### [REQUIRED TASK]
Reproduce, character for character, the lines from the one containing "Screen dimensions: 1084x457" through the one containing "coord(571,384)", including both of these lines.

..........

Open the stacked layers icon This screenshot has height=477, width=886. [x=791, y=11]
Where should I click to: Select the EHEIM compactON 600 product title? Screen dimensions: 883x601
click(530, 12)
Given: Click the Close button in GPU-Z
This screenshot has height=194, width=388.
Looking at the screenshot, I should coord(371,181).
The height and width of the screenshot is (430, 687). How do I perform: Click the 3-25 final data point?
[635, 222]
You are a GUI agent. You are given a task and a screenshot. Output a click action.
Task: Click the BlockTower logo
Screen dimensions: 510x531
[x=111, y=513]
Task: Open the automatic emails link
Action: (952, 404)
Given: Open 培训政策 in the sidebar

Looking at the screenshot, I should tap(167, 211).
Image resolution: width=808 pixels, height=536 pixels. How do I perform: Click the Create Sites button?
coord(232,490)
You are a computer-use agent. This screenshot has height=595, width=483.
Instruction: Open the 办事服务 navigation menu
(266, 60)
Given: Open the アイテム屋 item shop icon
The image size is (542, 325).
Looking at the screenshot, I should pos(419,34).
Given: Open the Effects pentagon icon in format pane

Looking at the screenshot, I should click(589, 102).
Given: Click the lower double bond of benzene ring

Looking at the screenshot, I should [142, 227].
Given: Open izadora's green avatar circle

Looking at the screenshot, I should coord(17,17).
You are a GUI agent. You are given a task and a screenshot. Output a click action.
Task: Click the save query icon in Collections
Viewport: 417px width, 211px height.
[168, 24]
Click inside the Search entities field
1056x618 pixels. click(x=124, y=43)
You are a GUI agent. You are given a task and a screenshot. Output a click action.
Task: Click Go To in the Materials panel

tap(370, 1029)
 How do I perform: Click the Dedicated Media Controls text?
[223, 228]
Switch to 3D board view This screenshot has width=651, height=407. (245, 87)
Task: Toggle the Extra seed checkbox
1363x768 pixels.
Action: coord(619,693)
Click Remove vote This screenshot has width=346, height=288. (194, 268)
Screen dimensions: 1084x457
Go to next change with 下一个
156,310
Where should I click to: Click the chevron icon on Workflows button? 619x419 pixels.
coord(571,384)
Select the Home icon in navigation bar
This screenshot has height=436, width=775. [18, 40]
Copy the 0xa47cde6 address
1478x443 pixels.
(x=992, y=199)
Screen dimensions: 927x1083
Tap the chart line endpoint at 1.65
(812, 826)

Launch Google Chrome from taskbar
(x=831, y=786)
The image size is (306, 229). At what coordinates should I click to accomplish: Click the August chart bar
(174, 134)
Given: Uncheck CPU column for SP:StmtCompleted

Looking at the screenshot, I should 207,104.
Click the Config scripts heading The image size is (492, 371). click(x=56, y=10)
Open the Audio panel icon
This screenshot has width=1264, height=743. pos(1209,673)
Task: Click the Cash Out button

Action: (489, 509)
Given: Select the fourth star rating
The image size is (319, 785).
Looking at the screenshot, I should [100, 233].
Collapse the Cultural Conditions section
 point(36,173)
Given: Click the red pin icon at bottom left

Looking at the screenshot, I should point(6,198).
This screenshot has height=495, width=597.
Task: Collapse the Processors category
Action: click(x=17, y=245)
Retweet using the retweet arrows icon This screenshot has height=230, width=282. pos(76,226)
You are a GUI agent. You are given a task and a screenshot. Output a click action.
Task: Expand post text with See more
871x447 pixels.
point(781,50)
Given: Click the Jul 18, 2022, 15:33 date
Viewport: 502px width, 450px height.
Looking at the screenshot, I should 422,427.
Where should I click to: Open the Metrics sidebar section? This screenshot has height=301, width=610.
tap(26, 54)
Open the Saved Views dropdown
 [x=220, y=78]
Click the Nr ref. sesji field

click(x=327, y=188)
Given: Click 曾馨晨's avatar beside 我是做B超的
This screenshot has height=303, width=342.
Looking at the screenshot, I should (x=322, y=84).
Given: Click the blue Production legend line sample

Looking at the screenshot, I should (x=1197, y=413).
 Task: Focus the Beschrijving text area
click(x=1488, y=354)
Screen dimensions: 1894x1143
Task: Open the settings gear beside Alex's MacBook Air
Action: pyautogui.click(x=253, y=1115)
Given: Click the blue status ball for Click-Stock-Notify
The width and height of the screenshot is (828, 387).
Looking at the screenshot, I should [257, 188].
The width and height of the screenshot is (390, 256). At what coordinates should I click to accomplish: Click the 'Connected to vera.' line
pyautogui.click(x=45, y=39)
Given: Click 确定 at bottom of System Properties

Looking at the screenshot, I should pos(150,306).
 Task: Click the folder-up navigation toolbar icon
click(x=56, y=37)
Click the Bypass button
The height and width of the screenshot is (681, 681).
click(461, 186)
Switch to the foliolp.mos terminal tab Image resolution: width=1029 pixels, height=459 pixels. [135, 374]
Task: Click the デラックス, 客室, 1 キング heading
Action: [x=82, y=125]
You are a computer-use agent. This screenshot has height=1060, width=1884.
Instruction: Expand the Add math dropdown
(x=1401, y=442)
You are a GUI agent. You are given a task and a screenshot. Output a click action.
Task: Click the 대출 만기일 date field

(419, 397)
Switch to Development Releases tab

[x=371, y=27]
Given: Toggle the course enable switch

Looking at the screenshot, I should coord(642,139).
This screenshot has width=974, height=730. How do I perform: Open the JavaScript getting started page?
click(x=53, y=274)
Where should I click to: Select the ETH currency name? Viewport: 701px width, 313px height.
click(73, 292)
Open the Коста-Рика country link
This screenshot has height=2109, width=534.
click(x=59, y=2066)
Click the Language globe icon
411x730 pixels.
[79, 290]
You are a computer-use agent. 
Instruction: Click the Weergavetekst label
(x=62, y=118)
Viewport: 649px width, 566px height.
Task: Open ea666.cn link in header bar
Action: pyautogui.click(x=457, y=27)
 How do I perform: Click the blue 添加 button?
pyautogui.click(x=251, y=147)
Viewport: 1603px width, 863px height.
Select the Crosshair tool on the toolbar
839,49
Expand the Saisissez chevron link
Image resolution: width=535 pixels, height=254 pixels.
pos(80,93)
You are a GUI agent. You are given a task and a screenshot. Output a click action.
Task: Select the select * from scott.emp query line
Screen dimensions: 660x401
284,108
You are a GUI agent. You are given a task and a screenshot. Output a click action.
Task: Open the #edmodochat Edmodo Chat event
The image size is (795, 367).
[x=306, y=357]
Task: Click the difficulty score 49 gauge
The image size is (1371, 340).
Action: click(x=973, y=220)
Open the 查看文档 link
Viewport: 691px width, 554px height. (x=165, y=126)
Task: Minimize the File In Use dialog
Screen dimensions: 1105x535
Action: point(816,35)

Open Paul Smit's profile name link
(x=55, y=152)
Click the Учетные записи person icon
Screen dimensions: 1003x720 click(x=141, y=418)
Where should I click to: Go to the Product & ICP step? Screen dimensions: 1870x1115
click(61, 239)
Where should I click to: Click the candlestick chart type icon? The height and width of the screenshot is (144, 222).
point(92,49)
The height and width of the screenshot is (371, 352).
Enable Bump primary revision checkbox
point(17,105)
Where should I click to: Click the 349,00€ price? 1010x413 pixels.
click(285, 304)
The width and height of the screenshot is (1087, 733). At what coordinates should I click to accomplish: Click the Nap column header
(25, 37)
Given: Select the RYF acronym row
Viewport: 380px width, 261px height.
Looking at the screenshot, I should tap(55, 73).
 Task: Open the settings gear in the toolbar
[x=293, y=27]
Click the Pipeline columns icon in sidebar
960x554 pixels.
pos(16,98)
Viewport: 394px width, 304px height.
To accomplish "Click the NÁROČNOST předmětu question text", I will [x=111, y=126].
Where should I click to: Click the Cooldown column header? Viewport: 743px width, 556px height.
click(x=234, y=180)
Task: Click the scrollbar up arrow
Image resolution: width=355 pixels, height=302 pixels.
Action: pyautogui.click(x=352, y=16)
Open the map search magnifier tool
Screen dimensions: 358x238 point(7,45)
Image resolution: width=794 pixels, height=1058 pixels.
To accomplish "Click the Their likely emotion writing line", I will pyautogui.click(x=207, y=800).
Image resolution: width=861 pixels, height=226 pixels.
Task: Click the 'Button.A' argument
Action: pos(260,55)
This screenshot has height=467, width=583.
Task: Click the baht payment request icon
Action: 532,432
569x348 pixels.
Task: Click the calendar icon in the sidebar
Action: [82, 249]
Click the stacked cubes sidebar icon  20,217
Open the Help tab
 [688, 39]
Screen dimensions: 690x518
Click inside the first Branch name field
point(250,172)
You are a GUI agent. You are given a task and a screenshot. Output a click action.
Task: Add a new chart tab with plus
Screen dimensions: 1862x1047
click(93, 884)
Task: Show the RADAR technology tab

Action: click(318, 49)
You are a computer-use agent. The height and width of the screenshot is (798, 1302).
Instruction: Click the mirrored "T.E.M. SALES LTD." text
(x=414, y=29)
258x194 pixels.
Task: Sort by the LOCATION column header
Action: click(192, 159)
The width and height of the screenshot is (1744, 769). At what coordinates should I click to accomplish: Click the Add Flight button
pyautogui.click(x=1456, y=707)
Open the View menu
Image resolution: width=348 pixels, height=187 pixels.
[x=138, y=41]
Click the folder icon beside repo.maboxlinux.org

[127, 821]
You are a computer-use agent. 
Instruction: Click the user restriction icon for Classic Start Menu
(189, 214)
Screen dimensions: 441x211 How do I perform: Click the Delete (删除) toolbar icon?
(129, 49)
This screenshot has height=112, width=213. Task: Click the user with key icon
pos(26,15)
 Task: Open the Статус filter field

..........

### [FULL SOLUTION]
Screen dimensions: 1084x457
Go to next change with 下一个
156,310
Where should I click to: Click the chevron icon on Workflows button? 619x419 pixels.
coord(571,384)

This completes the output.